## Task goal
From first line to last, retype the data exactly.

─── Material to process ───

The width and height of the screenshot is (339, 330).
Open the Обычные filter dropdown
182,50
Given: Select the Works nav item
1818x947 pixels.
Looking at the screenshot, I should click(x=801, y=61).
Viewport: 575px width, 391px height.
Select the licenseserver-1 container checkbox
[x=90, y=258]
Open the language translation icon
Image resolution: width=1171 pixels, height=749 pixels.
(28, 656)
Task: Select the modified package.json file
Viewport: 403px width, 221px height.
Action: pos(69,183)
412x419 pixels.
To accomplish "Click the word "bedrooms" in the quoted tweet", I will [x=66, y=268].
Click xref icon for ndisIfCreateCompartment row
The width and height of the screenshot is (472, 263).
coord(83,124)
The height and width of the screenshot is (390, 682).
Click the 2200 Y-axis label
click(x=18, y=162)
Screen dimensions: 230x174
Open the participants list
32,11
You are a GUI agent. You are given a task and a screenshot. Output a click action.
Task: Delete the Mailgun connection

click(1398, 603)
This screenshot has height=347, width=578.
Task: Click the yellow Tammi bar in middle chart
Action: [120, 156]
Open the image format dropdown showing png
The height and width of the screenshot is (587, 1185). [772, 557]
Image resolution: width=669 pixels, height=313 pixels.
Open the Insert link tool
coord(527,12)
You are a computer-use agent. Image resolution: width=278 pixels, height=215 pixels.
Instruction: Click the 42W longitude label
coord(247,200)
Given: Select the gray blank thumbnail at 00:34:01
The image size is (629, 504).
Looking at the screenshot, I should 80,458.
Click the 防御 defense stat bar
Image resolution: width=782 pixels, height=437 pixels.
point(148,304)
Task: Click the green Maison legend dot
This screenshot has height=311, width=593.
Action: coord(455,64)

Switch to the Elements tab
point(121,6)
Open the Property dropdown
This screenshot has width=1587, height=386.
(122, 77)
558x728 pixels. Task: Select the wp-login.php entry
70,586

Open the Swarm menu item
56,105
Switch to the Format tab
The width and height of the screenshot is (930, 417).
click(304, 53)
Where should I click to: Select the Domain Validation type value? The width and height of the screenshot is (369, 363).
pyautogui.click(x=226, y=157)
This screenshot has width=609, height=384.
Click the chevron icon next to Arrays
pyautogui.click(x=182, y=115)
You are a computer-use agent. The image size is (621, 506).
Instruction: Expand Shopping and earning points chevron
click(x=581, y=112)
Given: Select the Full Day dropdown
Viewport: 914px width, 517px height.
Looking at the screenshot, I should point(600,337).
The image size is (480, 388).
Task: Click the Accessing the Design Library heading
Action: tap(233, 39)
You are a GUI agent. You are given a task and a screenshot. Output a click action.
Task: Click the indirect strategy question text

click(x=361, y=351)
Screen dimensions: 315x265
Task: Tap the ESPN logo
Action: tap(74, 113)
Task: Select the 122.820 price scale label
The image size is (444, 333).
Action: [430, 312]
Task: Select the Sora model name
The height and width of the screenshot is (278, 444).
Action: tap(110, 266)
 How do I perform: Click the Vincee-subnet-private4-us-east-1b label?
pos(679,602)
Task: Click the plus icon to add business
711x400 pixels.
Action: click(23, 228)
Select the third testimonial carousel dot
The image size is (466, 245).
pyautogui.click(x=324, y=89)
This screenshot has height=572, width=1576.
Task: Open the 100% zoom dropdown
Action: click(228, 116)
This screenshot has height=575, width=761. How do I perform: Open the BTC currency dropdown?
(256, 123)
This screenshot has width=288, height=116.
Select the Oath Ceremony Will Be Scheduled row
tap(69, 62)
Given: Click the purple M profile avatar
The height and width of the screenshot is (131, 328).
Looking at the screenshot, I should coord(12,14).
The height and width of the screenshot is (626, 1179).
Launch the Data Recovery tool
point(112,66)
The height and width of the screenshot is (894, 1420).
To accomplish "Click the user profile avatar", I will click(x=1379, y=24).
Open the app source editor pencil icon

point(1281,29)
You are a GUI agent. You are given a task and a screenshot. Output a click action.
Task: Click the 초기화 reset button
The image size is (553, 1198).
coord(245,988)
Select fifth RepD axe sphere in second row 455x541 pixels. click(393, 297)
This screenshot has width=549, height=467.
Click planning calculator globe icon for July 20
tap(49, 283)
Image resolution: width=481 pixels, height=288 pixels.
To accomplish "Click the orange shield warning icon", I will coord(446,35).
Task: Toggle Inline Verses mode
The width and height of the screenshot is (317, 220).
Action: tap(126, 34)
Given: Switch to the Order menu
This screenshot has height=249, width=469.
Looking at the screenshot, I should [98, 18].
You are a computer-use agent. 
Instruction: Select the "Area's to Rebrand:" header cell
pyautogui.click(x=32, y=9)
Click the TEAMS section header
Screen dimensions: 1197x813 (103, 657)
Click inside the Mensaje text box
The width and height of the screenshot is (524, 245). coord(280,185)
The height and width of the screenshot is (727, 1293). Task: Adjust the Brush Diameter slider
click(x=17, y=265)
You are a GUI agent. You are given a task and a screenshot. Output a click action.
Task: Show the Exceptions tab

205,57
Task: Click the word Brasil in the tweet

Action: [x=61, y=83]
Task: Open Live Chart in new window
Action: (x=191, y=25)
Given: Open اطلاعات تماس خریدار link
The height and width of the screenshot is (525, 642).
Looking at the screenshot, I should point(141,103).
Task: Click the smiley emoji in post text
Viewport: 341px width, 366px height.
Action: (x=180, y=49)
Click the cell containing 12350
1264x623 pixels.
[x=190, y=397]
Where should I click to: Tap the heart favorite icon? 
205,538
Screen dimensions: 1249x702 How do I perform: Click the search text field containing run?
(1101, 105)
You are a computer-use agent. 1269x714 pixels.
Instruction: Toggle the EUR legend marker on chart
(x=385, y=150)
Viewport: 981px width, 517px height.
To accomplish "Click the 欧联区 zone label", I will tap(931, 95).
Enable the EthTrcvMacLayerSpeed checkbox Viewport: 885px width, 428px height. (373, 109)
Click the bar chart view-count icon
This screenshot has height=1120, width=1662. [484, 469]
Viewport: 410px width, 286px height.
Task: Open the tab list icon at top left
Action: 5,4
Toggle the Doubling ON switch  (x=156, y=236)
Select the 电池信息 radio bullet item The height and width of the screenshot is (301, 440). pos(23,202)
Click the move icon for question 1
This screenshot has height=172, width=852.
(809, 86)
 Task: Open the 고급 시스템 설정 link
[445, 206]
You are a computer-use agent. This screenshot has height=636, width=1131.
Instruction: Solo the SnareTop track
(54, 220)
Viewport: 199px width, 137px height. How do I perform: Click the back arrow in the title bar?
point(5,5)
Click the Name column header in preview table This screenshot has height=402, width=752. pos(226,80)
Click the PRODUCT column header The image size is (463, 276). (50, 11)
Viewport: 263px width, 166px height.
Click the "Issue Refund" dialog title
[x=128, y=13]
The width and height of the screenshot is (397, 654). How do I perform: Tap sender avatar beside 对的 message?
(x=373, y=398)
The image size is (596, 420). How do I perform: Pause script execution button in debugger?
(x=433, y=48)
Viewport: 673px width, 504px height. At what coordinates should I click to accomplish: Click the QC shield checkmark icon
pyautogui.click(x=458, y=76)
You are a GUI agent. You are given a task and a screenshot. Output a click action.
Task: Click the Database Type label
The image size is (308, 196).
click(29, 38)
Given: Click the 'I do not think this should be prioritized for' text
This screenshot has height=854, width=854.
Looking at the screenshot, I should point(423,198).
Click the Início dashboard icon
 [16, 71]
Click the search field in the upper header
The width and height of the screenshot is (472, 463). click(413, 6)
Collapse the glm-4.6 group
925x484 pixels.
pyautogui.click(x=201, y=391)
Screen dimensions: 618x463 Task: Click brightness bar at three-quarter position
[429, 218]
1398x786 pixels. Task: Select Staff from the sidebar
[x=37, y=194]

───

## Solution for this problem
The width and height of the screenshot is (339, 330).
Open the Обычные filter dropdown
182,50
Given: Select the Works nav item
1818x947 pixels.
Looking at the screenshot, I should click(x=801, y=61).
Viewport: 575px width, 391px height.
Select the licenseserver-1 container checkbox
[x=90, y=258]
Open the language translation icon
Image resolution: width=1171 pixels, height=749 pixels.
(28, 656)
Task: Select the modified package.json file
Viewport: 403px width, 221px height.
Action: pos(69,183)
412x419 pixels.
To accomplish "Click the word "bedrooms" in the quoted tweet", I will [x=66, y=268].
Click xref icon for ndisIfCreateCompartment row
The width and height of the screenshot is (472, 263).
coord(83,124)
The height and width of the screenshot is (390, 682).
Click the 2200 Y-axis label
click(x=18, y=162)
Screen dimensions: 230x174
Open the participants list
32,11
You are a GUI agent. You are given a task and a screenshot. Output a click action.
Task: Delete the Mailgun connection

click(1398, 603)
This screenshot has height=347, width=578.
Task: Click the yellow Tammi bar in middle chart
Action: [120, 156]
Open the image format dropdown showing png
The height and width of the screenshot is (587, 1185). [772, 557]
Image resolution: width=669 pixels, height=313 pixels.
Open the Insert link tool
coord(527,12)
You are a computer-use agent. Image resolution: width=278 pixels, height=215 pixels.
Instruction: Click the 42W longitude label
coord(247,200)
Given: Select the gray blank thumbnail at 00:34:01
The image size is (629, 504).
Looking at the screenshot, I should 80,458.
Click the 防御 defense stat bar
Image resolution: width=782 pixels, height=437 pixels.
point(148,304)
Task: Click the green Maison legend dot
This screenshot has height=311, width=593.
Action: coord(455,64)

Switch to the Elements tab
point(121,6)
Open the Property dropdown
This screenshot has width=1587, height=386.
(122, 77)
558x728 pixels. Task: Select the wp-login.php entry
70,586

Open the Swarm menu item
56,105
Switch to the Format tab
The width and height of the screenshot is (930, 417).
click(304, 53)
Where should I click to: Select the Domain Validation type value? The width and height of the screenshot is (369, 363).
pyautogui.click(x=226, y=157)
This screenshot has width=609, height=384.
Click the chevron icon next to Arrays
pyautogui.click(x=182, y=115)
You are a computer-use agent. The image size is (621, 506).
Instruction: Expand Shopping and earning points chevron
click(x=581, y=112)
Given: Select the Full Day dropdown
Viewport: 914px width, 517px height.
Looking at the screenshot, I should point(600,337).
The image size is (480, 388).
Task: Click the Accessing the Design Library heading
Action: tap(233, 39)
You are a GUI agent. You are given a task and a screenshot. Output a click action.
Task: Click the indirect strategy question text

click(x=361, y=351)
Screen dimensions: 315x265
Task: Tap the ESPN logo
Action: tap(74, 113)
Task: Select the 122.820 price scale label
The image size is (444, 333).
Action: [430, 312]
Task: Select the Sora model name
The height and width of the screenshot is (278, 444).
Action: tap(110, 266)
 How do I perform: Click the Vincee-subnet-private4-us-east-1b label?
pos(679,602)
Task: Click the plus icon to add business
711x400 pixels.
Action: click(23, 228)
Select the third testimonial carousel dot
The image size is (466, 245).
pyautogui.click(x=324, y=89)
This screenshot has height=572, width=1576.
Task: Open the 100% zoom dropdown
Action: click(228, 116)
This screenshot has height=575, width=761. How do I perform: Open the BTC currency dropdown?
(256, 123)
This screenshot has width=288, height=116.
Select the Oath Ceremony Will Be Scheduled row
tap(69, 62)
Given: Click the purple M profile avatar
The height and width of the screenshot is (131, 328).
Looking at the screenshot, I should coord(12,14).
The height and width of the screenshot is (626, 1179).
Launch the Data Recovery tool
point(112,66)
The height and width of the screenshot is (894, 1420).
To accomplish "Click the user profile avatar", I will click(x=1379, y=24).
Open the app source editor pencil icon

point(1281,29)
You are a GUI agent. You are given a task and a screenshot. Output a click action.
Task: Click the 초기화 reset button
The image size is (553, 1198).
coord(245,988)
Select fifth RepD axe sphere in second row 455x541 pixels. click(393, 297)
This screenshot has width=549, height=467.
Click planning calculator globe icon for July 20
tap(49, 283)
Image resolution: width=481 pixels, height=288 pixels.
To accomplish "Click the orange shield warning icon", I will coord(446,35).
Task: Toggle Inline Verses mode
The width and height of the screenshot is (317, 220).
Action: tap(126, 34)
Given: Switch to the Order menu
This screenshot has height=249, width=469.
Looking at the screenshot, I should [98, 18].
You are a computer-use agent. 
Instruction: Select the "Area's to Rebrand:" header cell
pyautogui.click(x=32, y=9)
Click the TEAMS section header
Screen dimensions: 1197x813 (103, 657)
Click inside the Mensaje text box
The width and height of the screenshot is (524, 245). coord(280,185)
The height and width of the screenshot is (727, 1293). Task: Adjust the Brush Diameter slider
click(x=17, y=265)
You are a GUI agent. You are given a task and a screenshot. Output a click action.
Task: Show the Exceptions tab

205,57
Task: Click the word Brasil in the tweet

Action: [x=61, y=83]
Task: Open Live Chart in new window
Action: (x=191, y=25)
Given: Open اطلاعات تماس خریدار link
The height and width of the screenshot is (525, 642).
Looking at the screenshot, I should point(141,103).
Task: Click the smiley emoji in post text
Viewport: 341px width, 366px height.
Action: (x=180, y=49)
Click the cell containing 12350
1264x623 pixels.
[x=190, y=397]
Where should I click to: Tap the heart favorite icon? 
205,538
Screen dimensions: 1249x702 How do I perform: Click the search text field containing run?
(1101, 105)
You are a computer-use agent. 1269x714 pixels.
Instruction: Toggle the EUR legend marker on chart
(x=385, y=150)
Viewport: 981px width, 517px height.
To accomplish "Click the 欧联区 zone label", I will tap(931, 95).
Enable the EthTrcvMacLayerSpeed checkbox Viewport: 885px width, 428px height. (373, 109)
Click the bar chart view-count icon
This screenshot has height=1120, width=1662. [484, 469]
Viewport: 410px width, 286px height.
Task: Open the tab list icon at top left
Action: 5,4
Toggle the Doubling ON switch  (x=156, y=236)
Select the 电池信息 radio bullet item The height and width of the screenshot is (301, 440). pos(23,202)
Click the move icon for question 1
This screenshot has height=172, width=852.
(809, 86)
 Task: Open the 고급 시스템 설정 link
[445, 206]
You are a computer-use agent. This screenshot has height=636, width=1131.
Instruction: Solo the SnareTop track
(54, 220)
Viewport: 199px width, 137px height. How do I perform: Click the back arrow in the title bar?
point(5,5)
Click the Name column header in preview table This screenshot has height=402, width=752. pos(226,80)
Click the PRODUCT column header The image size is (463, 276). (50, 11)
Viewport: 263px width, 166px height.
Click the "Issue Refund" dialog title
[x=128, y=13]
The width and height of the screenshot is (397, 654). How do I perform: Tap sender avatar beside 对的 message?
(x=373, y=398)
The image size is (596, 420). How do I perform: Pause script execution button in debugger?
(x=433, y=48)
Viewport: 673px width, 504px height. At what coordinates should I click to accomplish: Click the QC shield checkmark icon
pyautogui.click(x=458, y=76)
You are a GUI agent. You are given a task and a screenshot. Output a click action.
Task: Click the Database Type label
The image size is (308, 196).
click(29, 38)
Given: Click the 'I do not think this should be prioritized for' text
This screenshot has height=854, width=854.
Looking at the screenshot, I should point(423,198).
Click the Início dashboard icon
 [16, 71]
Click the search field in the upper header
The width and height of the screenshot is (472, 463). click(413, 6)
Collapse the glm-4.6 group
925x484 pixels.
pyautogui.click(x=201, y=391)
Screen dimensions: 618x463 Task: Click brightness bar at three-quarter position
[429, 218]
1398x786 pixels. Task: Select Staff from the sidebar
[x=37, y=194]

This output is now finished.